Over breakfast, I overhear a loc
al refer to the many “anjos” (NGOs) in Cox’s Bazar, and aside from tourism, foreign aid seems to be the main industry. Strolling the streets of the dusty, ramshackle but pleasant town, I spot numerous international relief organization offices. In a few short blocks, there is the Control of Communicable Diseases, Bangladesh. the Community Based Calamity Preparedness and Rehabilitation Program, the Cyclone Preparedness Program and others.
Sightseeing proves a challenge, even in such a small town. I commission a pedicab to take me to the largest bronze statue of the Buddha in Bangladesh, and climb aboard for the bumpy ride through the baking streets. Although it is the town’s most famous sight, the driver drops me off far past it and wheels away before I know what has happened. But at least I am in Ramu, a Buddhist village about 10 kilometers from Cox’s Bazar. After asking directions from several shopkeepers, I walk back down the road and along a deserted side street.
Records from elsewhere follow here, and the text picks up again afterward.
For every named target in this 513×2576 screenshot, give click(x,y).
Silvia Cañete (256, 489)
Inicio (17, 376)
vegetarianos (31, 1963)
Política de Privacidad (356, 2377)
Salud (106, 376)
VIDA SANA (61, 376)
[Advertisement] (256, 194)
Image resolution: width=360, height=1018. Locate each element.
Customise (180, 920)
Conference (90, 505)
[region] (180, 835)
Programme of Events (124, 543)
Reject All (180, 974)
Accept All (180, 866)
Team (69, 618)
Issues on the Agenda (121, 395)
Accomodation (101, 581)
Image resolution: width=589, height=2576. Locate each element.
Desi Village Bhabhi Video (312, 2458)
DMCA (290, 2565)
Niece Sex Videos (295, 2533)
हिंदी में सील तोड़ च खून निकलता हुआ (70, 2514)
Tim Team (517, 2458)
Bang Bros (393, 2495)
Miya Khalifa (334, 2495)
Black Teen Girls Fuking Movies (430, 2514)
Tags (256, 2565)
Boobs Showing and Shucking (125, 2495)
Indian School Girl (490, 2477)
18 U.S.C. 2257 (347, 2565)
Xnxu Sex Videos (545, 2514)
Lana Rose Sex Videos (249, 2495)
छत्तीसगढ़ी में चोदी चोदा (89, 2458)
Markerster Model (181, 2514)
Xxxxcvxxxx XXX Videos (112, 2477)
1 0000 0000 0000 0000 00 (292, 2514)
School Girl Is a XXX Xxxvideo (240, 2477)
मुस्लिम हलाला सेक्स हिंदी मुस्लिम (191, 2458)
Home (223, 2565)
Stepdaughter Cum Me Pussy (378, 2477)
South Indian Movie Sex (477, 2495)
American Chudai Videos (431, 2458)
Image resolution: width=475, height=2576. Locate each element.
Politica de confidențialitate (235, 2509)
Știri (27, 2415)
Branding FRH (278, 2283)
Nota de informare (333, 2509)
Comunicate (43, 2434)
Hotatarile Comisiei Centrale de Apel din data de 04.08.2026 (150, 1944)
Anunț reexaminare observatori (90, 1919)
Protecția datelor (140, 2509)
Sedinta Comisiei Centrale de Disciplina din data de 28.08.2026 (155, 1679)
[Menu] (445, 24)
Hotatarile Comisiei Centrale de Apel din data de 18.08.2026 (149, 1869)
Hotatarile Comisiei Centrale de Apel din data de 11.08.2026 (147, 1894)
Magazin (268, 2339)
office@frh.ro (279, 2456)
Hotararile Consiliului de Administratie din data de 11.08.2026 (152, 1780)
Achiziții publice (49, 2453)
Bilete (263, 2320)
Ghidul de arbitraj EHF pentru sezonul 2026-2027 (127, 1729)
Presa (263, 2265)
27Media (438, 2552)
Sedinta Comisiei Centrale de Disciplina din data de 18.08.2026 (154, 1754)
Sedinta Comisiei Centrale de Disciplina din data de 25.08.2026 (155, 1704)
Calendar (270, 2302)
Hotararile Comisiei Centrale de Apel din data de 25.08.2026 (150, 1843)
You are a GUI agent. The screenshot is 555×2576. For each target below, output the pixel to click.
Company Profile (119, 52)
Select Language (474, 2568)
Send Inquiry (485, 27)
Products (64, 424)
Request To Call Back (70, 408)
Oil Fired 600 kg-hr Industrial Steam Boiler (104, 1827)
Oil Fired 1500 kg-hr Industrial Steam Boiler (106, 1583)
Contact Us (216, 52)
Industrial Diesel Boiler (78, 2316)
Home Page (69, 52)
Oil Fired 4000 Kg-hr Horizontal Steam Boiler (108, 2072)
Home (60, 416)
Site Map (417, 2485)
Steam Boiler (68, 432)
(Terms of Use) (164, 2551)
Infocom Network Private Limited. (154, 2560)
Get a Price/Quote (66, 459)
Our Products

Finally, I come upon a collection of strange, rundown buildings, with worn teak floors and multitiered corrugated iron roofs housing Buddha statues from Burma. An old priest and I are the only ones there, and it is peaceful in the jungle setting. But it isn’t the big Buddha.
Back on the main road, I find a more informed pedicab driver, who takes me further out of town and down a jungle path with paved strips for the pedicab wheels and brick in between. This leads to a complex of 19th-century khyangs, or monasteries, timber-framed, with multilevel pitched roofs and decorative fretted carvings in a sort of Indo-Chinese Carpenters’ Gothic style.
The temple guardian, a stooped and frail woman who the driver swears is 110-years-old, silently appears, hand outstretched. Despite her three-figure age, her eyes are sharp enough to assess the bill I give her before she opens the temples for me. Inside, she indicates the big Buddha, and disappears like a wraith.